Ansible Revisited

fex · April 1, 2021, 10:31am

First - again a big thank you for sharing this work with us.

Working on adapting it for my own use, a few question regarding the openHAB role popped up:

Role create-user:
That’s probably a private role you wrote for your own use? What’s the result of the line service: openHAB? At least the build in Ansible user module does not know that option
Add openhab user to the dialout group - What’s the dialout group? Somehow that doesn’t ring a bell for me - neither in the context of openHAB nor docker nor Ansible
Task Pull/update the openHAB docker image

    devices:
      - "/dev/ttyUSB0:/dev/ttyUSB0:rwm"
      - "/dev/ttyUSB1:/dev/ttyUSB1:rwm"

Where do these USB devices come into play? What do they have to do with the docker task?

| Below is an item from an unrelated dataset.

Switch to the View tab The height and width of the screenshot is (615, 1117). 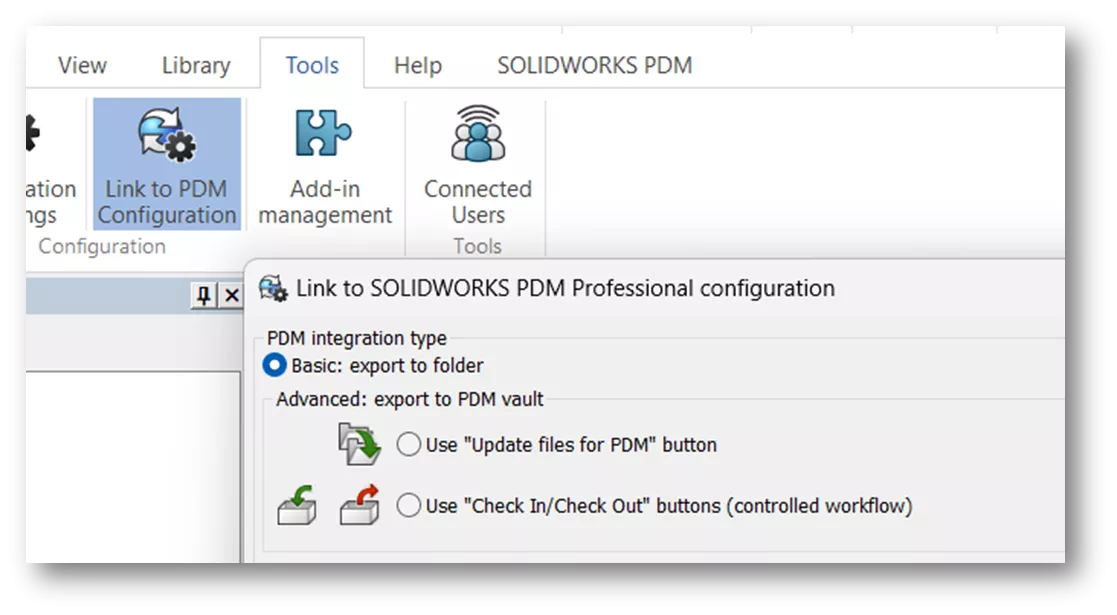(x=81, y=65)
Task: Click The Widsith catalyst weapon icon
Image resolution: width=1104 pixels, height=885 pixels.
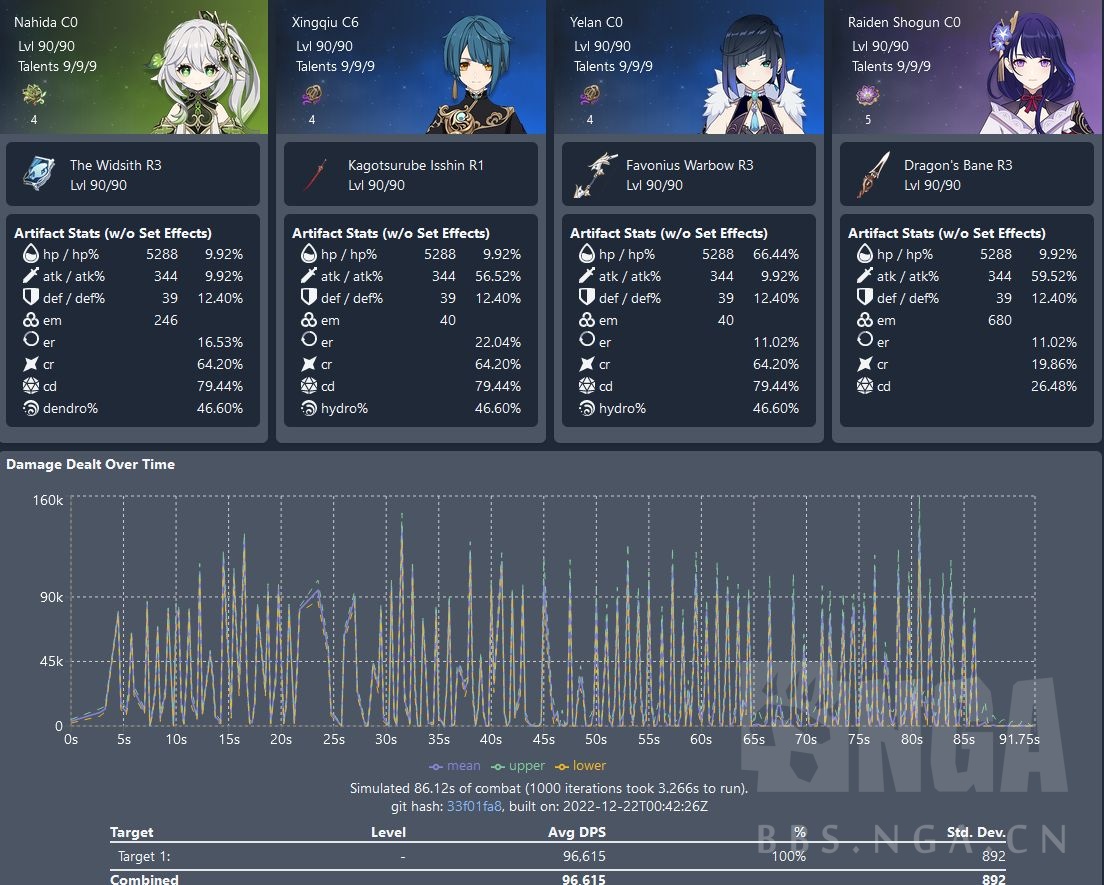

Step 11 If a new image was pulled, wait file minutes and restart the container
So repeating the task Pull/update the openHAB docker image does restart the openHAB container? Or should the task after Wait a couple minutes if a new image was pulled look differently? Especially the line restart: False in both instances of the task confuses me Also, I don’t get it why you set the variable openhab_pulled again, shouldn’t that be when: openhab_pulled.changed?
Would the following be enough or is it necessary to repeat all the option?

- name: Restart openHAB container
  docker_container:
    name: openhab
    restart: true

(You might have noticed that my understanding of the Ansible docker_container module is a bit lacking, so this is not only pettiness on my part )

4b) In the first version of Pull/update the openHAB docker image you are using hostname: argus.koshak.net, in the second one you are using hostname: "{{ ansible_fqdn }}".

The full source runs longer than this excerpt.